(Saved entries)
-=-=-=-=-
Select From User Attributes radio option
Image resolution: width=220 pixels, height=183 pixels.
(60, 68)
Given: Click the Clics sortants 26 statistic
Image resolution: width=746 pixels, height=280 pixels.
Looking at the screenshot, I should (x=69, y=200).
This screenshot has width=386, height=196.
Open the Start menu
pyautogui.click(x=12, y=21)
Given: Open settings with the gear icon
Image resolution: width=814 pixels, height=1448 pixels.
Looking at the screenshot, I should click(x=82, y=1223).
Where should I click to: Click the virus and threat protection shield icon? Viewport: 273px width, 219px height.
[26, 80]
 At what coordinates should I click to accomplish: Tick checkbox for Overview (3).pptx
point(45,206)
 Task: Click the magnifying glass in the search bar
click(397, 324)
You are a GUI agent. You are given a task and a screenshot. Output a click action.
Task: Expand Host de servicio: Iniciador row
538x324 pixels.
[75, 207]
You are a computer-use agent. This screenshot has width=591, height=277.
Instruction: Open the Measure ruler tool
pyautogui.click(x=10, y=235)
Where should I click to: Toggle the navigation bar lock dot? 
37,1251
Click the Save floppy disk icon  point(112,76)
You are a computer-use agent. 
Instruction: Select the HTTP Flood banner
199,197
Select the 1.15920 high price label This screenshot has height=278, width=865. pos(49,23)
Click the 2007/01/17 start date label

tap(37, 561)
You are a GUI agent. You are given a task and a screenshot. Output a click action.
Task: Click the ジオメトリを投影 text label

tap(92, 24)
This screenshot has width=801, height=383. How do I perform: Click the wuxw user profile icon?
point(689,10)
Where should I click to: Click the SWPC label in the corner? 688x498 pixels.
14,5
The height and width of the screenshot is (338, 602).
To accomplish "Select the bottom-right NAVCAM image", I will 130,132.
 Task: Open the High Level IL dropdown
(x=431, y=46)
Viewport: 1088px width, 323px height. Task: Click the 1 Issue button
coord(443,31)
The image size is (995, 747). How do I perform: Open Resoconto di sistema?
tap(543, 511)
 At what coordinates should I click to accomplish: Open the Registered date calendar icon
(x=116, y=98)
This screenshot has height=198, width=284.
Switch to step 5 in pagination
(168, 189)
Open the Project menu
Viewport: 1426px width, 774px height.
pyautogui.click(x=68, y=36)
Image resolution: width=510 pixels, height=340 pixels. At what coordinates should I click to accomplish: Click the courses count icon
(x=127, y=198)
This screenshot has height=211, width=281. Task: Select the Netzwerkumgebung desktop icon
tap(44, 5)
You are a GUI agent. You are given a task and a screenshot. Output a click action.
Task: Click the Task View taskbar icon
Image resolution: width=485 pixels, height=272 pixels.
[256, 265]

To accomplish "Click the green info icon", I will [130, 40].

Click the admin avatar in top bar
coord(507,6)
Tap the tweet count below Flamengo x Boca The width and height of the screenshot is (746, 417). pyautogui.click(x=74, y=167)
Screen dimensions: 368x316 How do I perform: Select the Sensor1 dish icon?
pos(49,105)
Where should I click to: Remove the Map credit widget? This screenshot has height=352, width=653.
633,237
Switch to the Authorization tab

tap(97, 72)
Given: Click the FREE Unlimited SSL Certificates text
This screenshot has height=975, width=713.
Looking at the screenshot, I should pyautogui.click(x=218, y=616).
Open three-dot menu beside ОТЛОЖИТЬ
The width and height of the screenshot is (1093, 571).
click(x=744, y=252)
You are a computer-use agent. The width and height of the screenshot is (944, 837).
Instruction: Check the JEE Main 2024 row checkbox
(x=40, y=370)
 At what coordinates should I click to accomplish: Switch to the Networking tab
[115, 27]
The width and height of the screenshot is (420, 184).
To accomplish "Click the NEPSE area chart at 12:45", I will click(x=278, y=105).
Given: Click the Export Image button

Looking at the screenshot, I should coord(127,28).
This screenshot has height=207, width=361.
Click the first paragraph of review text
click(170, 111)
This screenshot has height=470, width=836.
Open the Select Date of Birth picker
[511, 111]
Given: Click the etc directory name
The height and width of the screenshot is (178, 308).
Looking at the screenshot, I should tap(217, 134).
-=-=-=-=-
* WORK TO BE COMPLETED
Without leaving anything out, give the entries again exactly.

* EXPECTED ANSWER
Select From User Attributes radio option
Image resolution: width=220 pixels, height=183 pixels.
(60, 68)
Given: Click the Clics sortants 26 statistic
Image resolution: width=746 pixels, height=280 pixels.
Looking at the screenshot, I should (x=69, y=200).
This screenshot has width=386, height=196.
Open the Start menu
pyautogui.click(x=12, y=21)
Given: Open settings with the gear icon
Image resolution: width=814 pixels, height=1448 pixels.
Looking at the screenshot, I should click(x=82, y=1223).
Where should I click to: Click the virus and threat protection shield icon? Viewport: 273px width, 219px height.
[26, 80]
 At what coordinates should I click to accomplish: Tick checkbox for Overview (3).pptx
point(45,206)
 Task: Click the magnifying glass in the search bar
click(397, 324)
You are a GUI agent. You are given a task and a screenshot. Output a click action.
Task: Expand Host de servicio: Iniciador row
538x324 pixels.
[75, 207]
You are a computer-use agent. This screenshot has width=591, height=277.
Instruction: Open the Measure ruler tool
pyautogui.click(x=10, y=235)
Where should I click to: Toggle the navigation bar lock dot? 
37,1251
Click the Save floppy disk icon  point(112,76)
You are a computer-use agent. 
Instruction: Select the HTTP Flood banner
199,197
Select the 1.15920 high price label This screenshot has height=278, width=865. pos(49,23)
Click the 2007/01/17 start date label

tap(37, 561)
You are a GUI agent. You are given a task and a screenshot. Output a click action.
Task: Click the ジオメトリを投影 text label

tap(92, 24)
This screenshot has width=801, height=383. How do I perform: Click the wuxw user profile icon?
point(689,10)
Where should I click to: Click the SWPC label in the corner? 688x498 pixels.
14,5
The height and width of the screenshot is (338, 602).
To accomplish "Select the bottom-right NAVCAM image", I will 130,132.
 Task: Open the High Level IL dropdown
(x=431, y=46)
Viewport: 1088px width, 323px height. Task: Click the 1 Issue button
coord(443,31)
The image size is (995, 747). How do I perform: Open Resoconto di sistema?
tap(543, 511)
 At what coordinates should I click to accomplish: Open the Registered date calendar icon
(x=116, y=98)
This screenshot has height=198, width=284.
Switch to step 5 in pagination
(168, 189)
Open the Project menu
Viewport: 1426px width, 774px height.
pyautogui.click(x=68, y=36)
Image resolution: width=510 pixels, height=340 pixels. At what coordinates should I click to accomplish: Click the courses count icon
(x=127, y=198)
This screenshot has height=211, width=281. Task: Select the Netzwerkumgebung desktop icon
tap(44, 5)
You are a GUI agent. You are given a task and a screenshot. Output a click action.
Task: Click the Task View taskbar icon
Image resolution: width=485 pixels, height=272 pixels.
[256, 265]

To accomplish "Click the green info icon", I will [130, 40].

Click the admin avatar in top bar
coord(507,6)
Tap the tweet count below Flamengo x Boca The width and height of the screenshot is (746, 417). pyautogui.click(x=74, y=167)
Screen dimensions: 368x316 How do I perform: Select the Sensor1 dish icon?
pos(49,105)
Where should I click to: Remove the Map credit widget? This screenshot has height=352, width=653.
633,237
Switch to the Authorization tab

tap(97, 72)
Given: Click the FREE Unlimited SSL Certificates text
This screenshot has height=975, width=713.
Looking at the screenshot, I should pyautogui.click(x=218, y=616).
Open three-dot menu beside ОТЛОЖИТЬ
The width and height of the screenshot is (1093, 571).
click(x=744, y=252)
You are a computer-use agent. The width and height of the screenshot is (944, 837).
Instruction: Check the JEE Main 2024 row checkbox
(x=40, y=370)
 At what coordinates should I click to accomplish: Switch to the Networking tab
[115, 27]
The width and height of the screenshot is (420, 184).
To accomplish "Click the NEPSE area chart at 12:45", I will click(x=278, y=105).
Given: Click the Export Image button

Looking at the screenshot, I should coord(127,28).
This screenshot has height=207, width=361.
Click the first paragraph of review text
click(170, 111)
This screenshot has height=470, width=836.
Open the Select Date of Birth picker
[511, 111]
Given: Click the etc directory name
The height and width of the screenshot is (178, 308).
Looking at the screenshot, I should tap(217, 134).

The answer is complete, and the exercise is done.